Senior Perception Engineer, Obstacle Foundation Models

About the job

We are seeking an exceptional Senior Perception Engineer to help design and productize NVIDIA’s next-generation autonomous driving perception stack. You will work on the core 3D obstacle perception pipeline, contribute to architecture and algorithm design, and remain deeply hands-on with implementation, including modern transformer-based, multi-modal, and vision-language techniques where they add real value.

Responsibilities

Develop and improve the technical design, architecture, and roadmap for 3D obstacle perception to support end-to-end autonomous driving functionalities, leveraging state-of-the-art CNN and transformer-based architectures where appropriate.

Design and implement advanced 3D perception models using multi-camera inputs and/or multi-sensor fusion (camera, radar, lidar) for obstacle detection and tracking, including opportunities to explore BEV and transformer-based 3D perception.

Build efficient, production-grade deep learning models: define objectives with the team, select and prototype architectures, run experiments, and follow best practices for training and evaluation, using techniques such as large-scale pretraining, distillation, and parameter-efficient fine-tuning (e.g., LoRA).

Help define and maintain KPI frameworks to quantify perception performance; analyze large-scale real and synthetic datasets to identify failure modes and systematically improve accuracy, robustness, and efficiency, incorporating approaches like self-supervised and representation learning when beneficial.

Contribute to the data strategy for perception: specify data and labeling requirements, help prioritize data collection and annotation, and collaborate with data and ground-truth teams, including model-assisted workflows (e.g., active learning, auto-labeling, vision-language models (VLMs)) and model-in-the-loop tooling.
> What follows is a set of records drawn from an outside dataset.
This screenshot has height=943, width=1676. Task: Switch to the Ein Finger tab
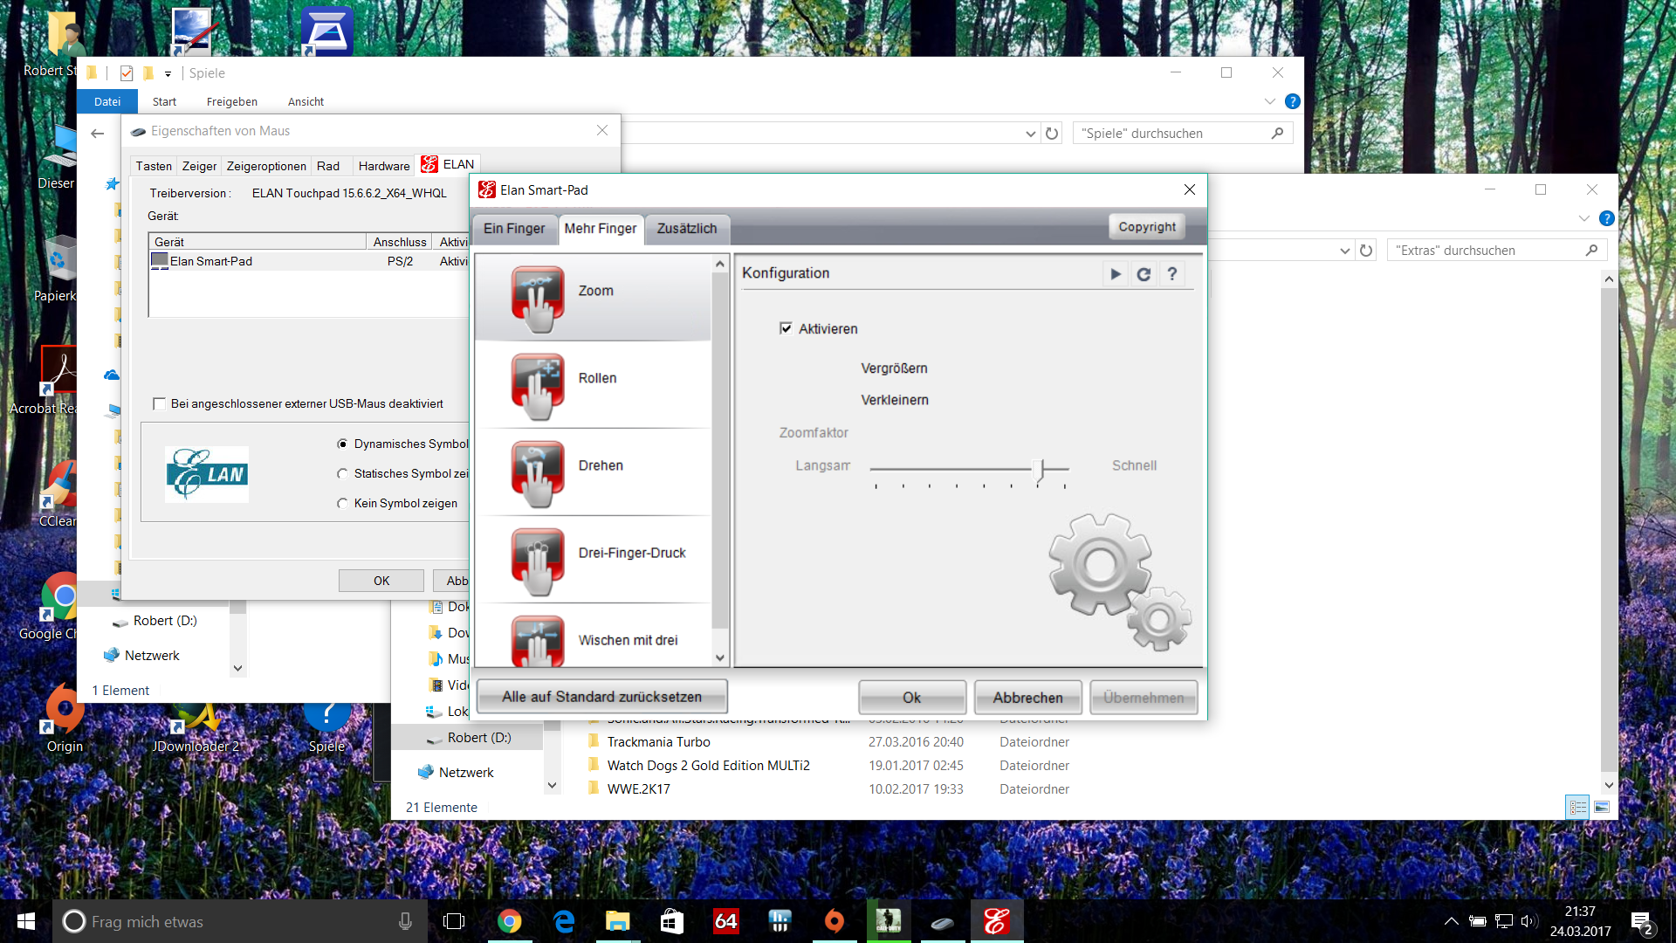[513, 229]
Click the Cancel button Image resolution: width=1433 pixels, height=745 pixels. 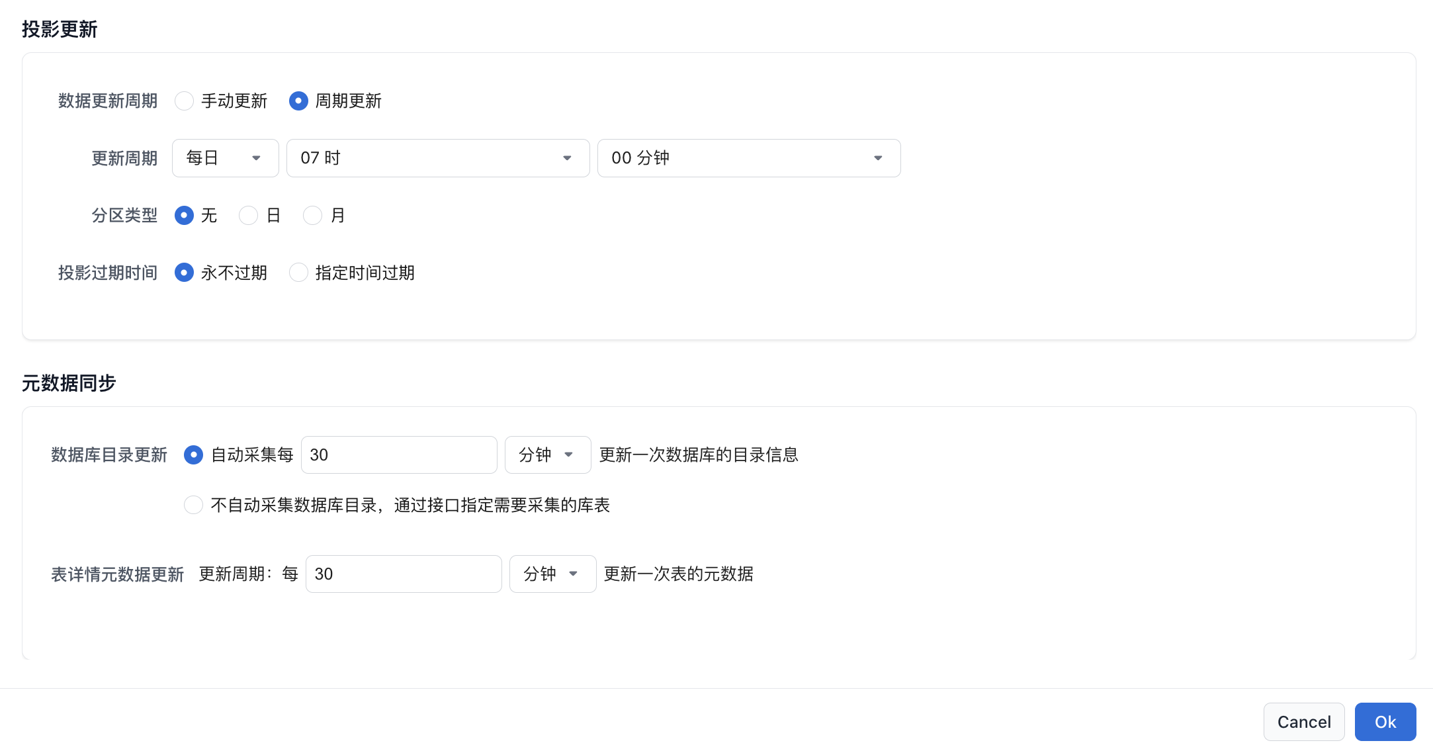coord(1303,722)
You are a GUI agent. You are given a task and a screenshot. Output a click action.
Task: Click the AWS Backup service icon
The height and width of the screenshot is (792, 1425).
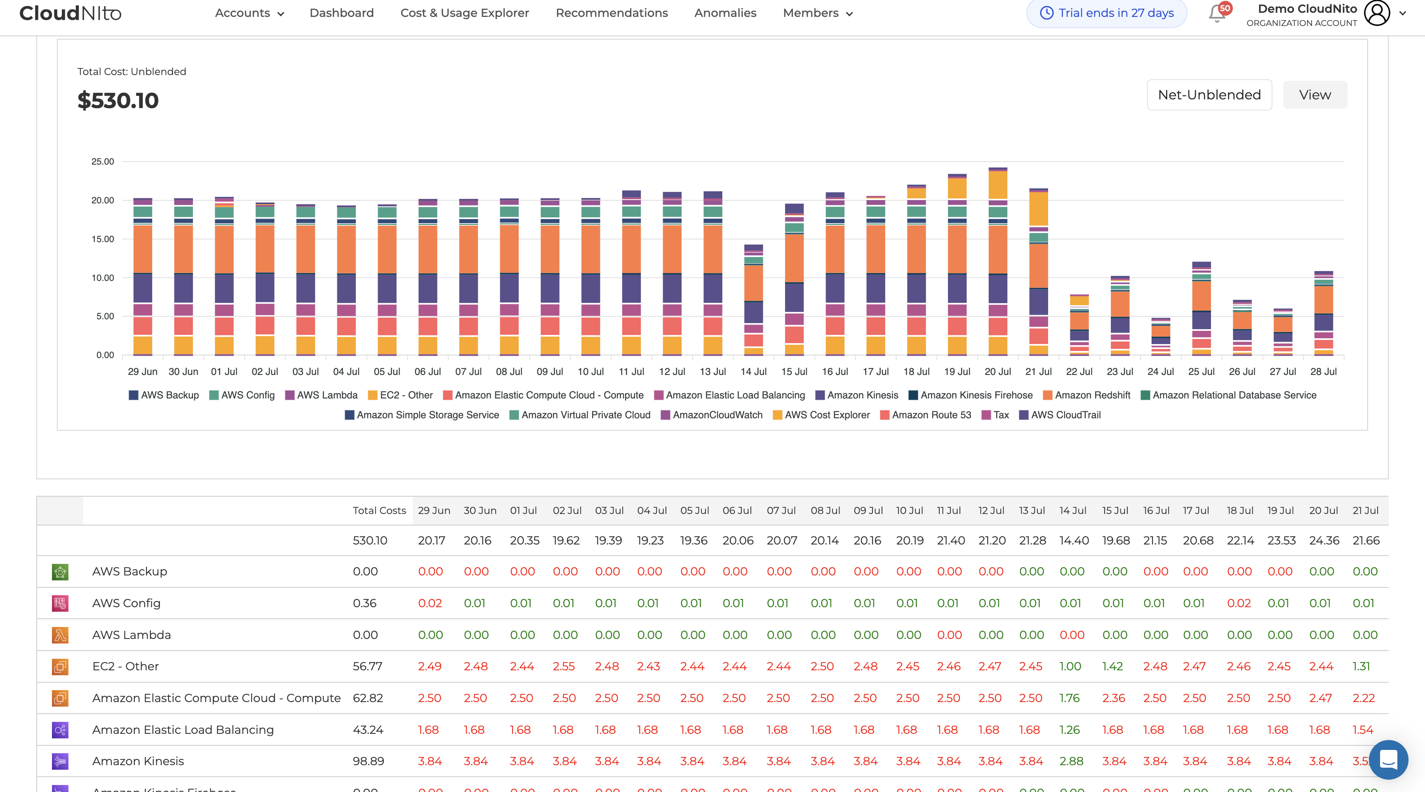(x=60, y=572)
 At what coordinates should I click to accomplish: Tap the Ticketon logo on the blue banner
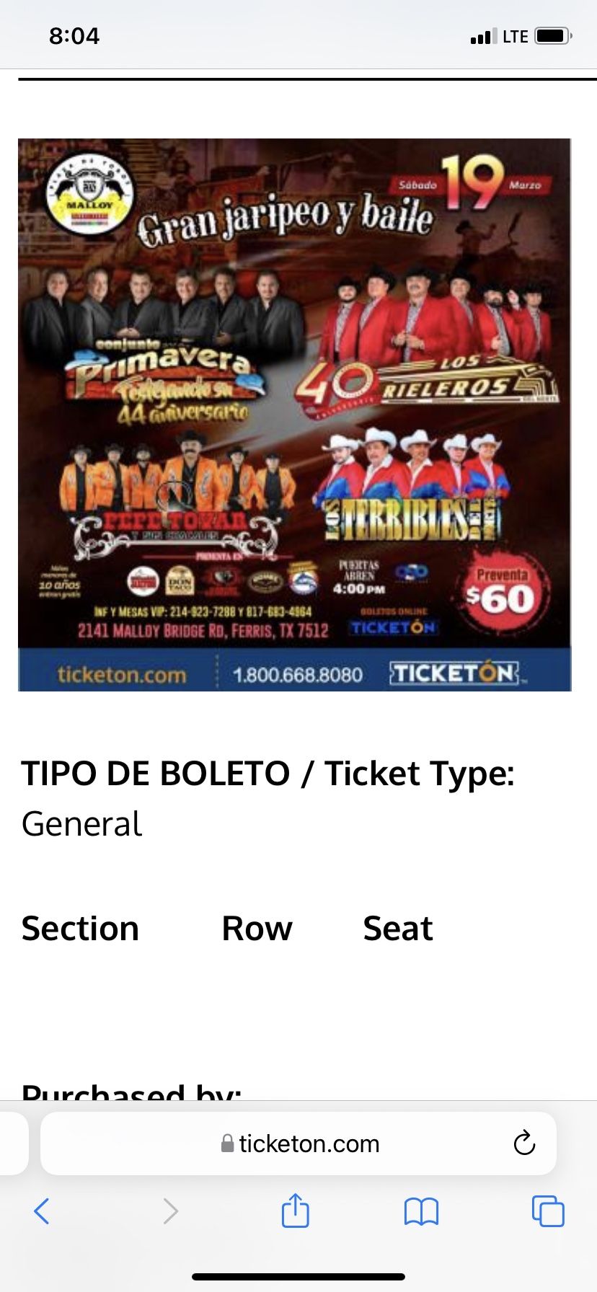455,673
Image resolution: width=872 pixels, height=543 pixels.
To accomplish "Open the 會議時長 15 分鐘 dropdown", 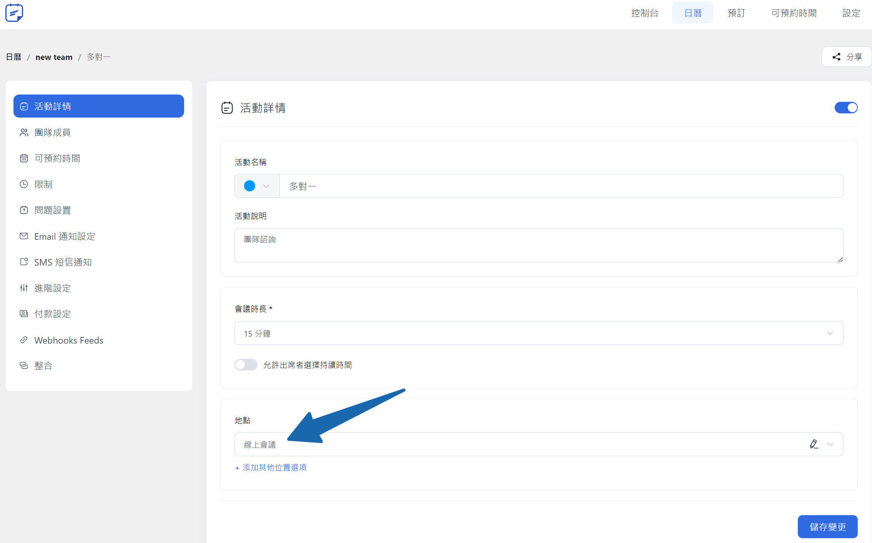I will (x=538, y=333).
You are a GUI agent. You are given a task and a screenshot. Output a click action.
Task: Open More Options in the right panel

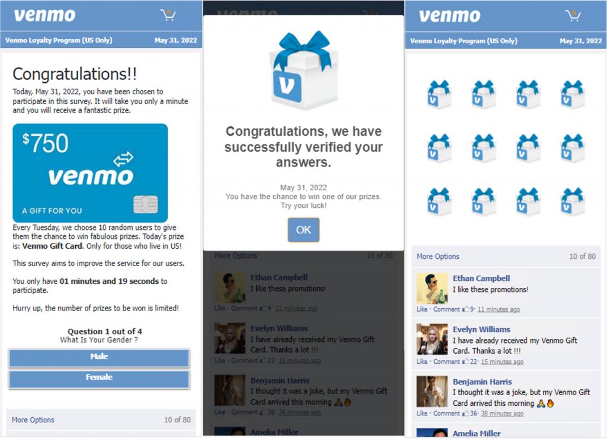pos(438,256)

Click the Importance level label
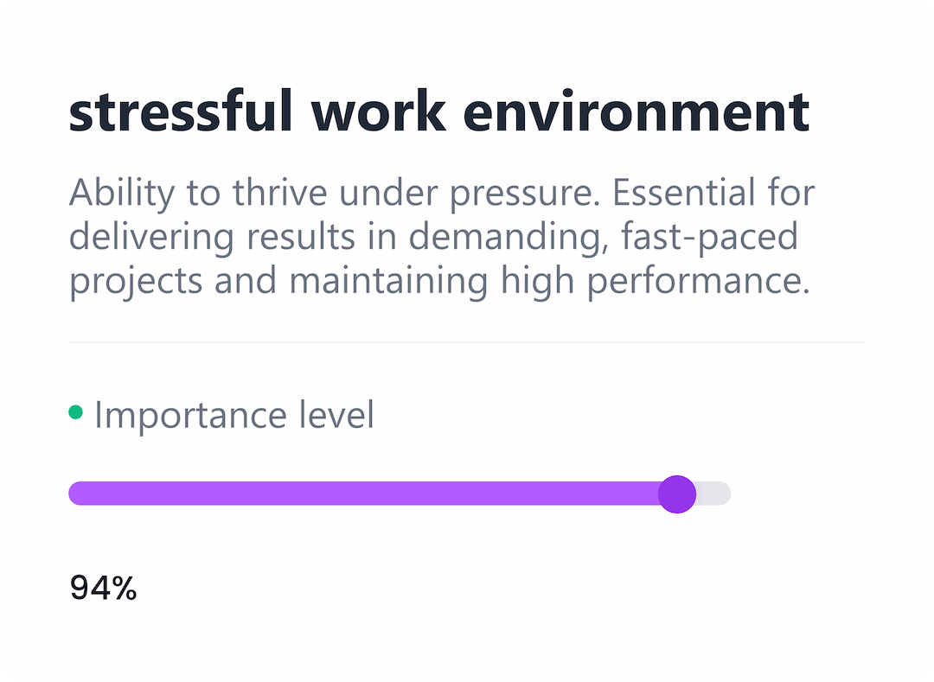[x=234, y=415]
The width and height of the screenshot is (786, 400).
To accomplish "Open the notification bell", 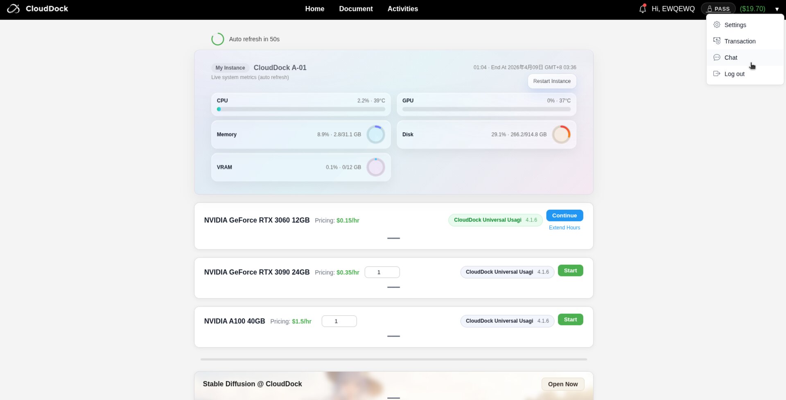I will point(642,9).
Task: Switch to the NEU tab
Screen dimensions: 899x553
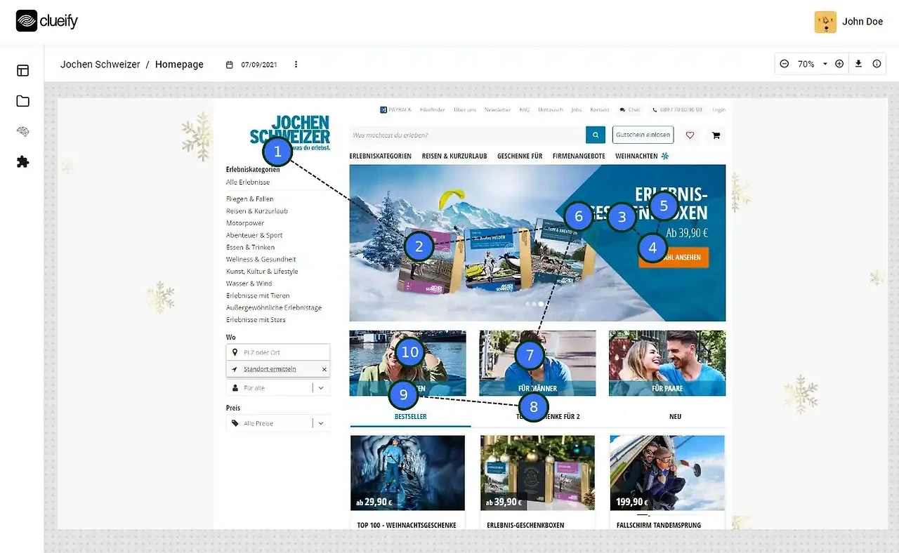Action: (675, 416)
Collaborate with safety, systems, and software teams to ensure perception solutions meet product requirements for safety, latency, resource usage, and software robustness, and are ready for deployment at scale.

Qualifications

Minimum

PhD with 4+ years, MS with 6+ years, or BS (or equivalent experience) with 8+ years of relevant experience in Computer Science, Computer Engineering, or a related technical field.

Hands-on experience developing deep learning–based perception or closely related systems for complex real-world problems, with strong proficiency in frameworks such as PyTorch and a track record of taking models from prototype to production.

Proven experience in data-driven development, including close collaboration with data, labeling, and ground-truth teams on data strategy, labeling quality, and iterative model improvement.

Strong programming skills in Python and/or C++, with experience building reliable, high-performance, production-quality software.

Excellent communication and collaboration skills, with the ability to work effectively across multidisciplinary teams.

Preferred

Experience designing and deploying perception solutions for autonomous driving or robotics using camera-based deep learning at scale.

Hands-on experience architecting and deploying DNN-based perception pipelines on embedded or real-time platforms, including optimization for latency, memory, and compute constraints, and experience with modern architectures such as CNNs and transformers, plus familiarity with techniques like large-scale pretraining, parameter-efficient fine-tuning (e.g., LoRA), or vision-language models (VLMs).

Strong publication record or recognized contributions in deep learning, computer vision, or autonomous systems at leading conferences/journals (e.g., CVPR, ICCV, NeurIPS, IROS).

Deep understanding of 3D computer vision fundamentals, including camera modeling and calibration (intrinsic and extrinsic), multi-view geometry, and 3D representations, ideally with experience applying these concepts in transformer-based 3D or BEV perception pipelines.